Jeremy Cole assembled an excellent group of actors, each of whom played several roles, to bring Ovid's fables into the twentieth century in Metamorphoses. He balanced the tone of the production comfortably between comedy and tragedy, mythic resonance and contemporary humor. The set -- a huge, water-filled granite pool that could be anything from a Hollywood swimming pool to the Greeks' dangerous, wine-dark sea -- was a miracle of design and engineering, put together by Michael Duran, Ben Wofford and producer John Ashton. Cole's Metamorphoses seductively combined lighthearted pleasure with a powerful theme.

Wendy Ishii is the artistic director and co-founder of Bas Bleu, a major theatrical force in Fort Collins. She has also gained attention for her work on the plays of Samuel Beckett with faculty from Colorado State University. Ishi's energy and vision keep Bas Bleu going: Her efforts to secure funding facilitated the company's recent move to a larger home. And in performance after performance, she has also proved herself an extraordinary actress. As an all-powerful but eccentric angel in this year's Angels in America, she ripped off the roof. Which, come to think of it, seems only fitting.

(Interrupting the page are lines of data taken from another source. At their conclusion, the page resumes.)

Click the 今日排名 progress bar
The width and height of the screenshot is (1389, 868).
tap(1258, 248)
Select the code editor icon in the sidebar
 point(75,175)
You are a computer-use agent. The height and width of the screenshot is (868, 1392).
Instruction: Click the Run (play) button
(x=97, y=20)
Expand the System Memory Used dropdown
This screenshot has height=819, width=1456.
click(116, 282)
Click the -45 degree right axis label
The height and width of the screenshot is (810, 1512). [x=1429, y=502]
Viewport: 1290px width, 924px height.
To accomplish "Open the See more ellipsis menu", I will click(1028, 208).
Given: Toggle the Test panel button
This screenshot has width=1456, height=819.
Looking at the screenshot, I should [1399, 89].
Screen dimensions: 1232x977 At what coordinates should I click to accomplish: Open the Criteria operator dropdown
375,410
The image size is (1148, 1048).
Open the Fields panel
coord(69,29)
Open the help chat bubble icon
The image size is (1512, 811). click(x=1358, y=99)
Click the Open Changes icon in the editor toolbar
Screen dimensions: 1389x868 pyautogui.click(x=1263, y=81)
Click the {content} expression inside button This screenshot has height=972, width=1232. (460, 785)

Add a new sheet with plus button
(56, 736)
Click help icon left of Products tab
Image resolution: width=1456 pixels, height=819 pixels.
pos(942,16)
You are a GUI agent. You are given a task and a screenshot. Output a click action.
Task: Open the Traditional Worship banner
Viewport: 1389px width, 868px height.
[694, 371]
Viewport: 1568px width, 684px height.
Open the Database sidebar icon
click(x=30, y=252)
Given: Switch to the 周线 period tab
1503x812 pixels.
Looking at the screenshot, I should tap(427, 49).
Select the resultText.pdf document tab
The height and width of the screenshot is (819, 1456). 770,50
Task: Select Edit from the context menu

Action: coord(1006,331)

Where would Denver theater be without Ed Baierlein? He and his talented wife, Sallie Diamond, started Germinal Stage thirty years ago, back when there was very little theater of any kind in town. He has produced a roster of challenging, hilarious and thoughtful plays every year since -- and in the process, has discovered many of the city's best actors. Baierlein acts (brilliantly), directs, runs the box office and handles publicity, all with finesse. He's also one of the most literate theater people around, staging work that challenges the imagination while never pandering to the crowd.

Mare Trevathan brings a combination of subtlety, conviction and luminosity to every role she undertakes. In Harold Pinter's Old Times for Bas Bleu, she was the mysterious Kate, whose husband and onetime best friend spent the evening vying for her attention. She was also somewhat muted as the wife of an adulterous husband in Curious Theatre Company's The Long Christmas Ride Home. More marital problems followed in Curious's The Goat or, Who Is Sylvia?, when Trevathan's character, Stevie, learned that her husband had fallen in love with a goat. Trevathan juggled these complexities with the combination of passion and cool intelligence she brings to all her roles.

Jamie Horton, one of the earliest members of the Denver Center Theatre Company, is a local treasure. He proved it again this year with his performance as Dalton Trumbo in Curious's Trumbo: Red, White and Blacklisted, making the man eccentric, outspoken, wise and wily in that peculiarly evocative American way. Horton also shone in The Misanthrope at the Denver Center. And he was almost the only actor on stage with sufficient power and presence to project a distinct personality through the speech-muffling masks of the DCTC's Oedipus Rex.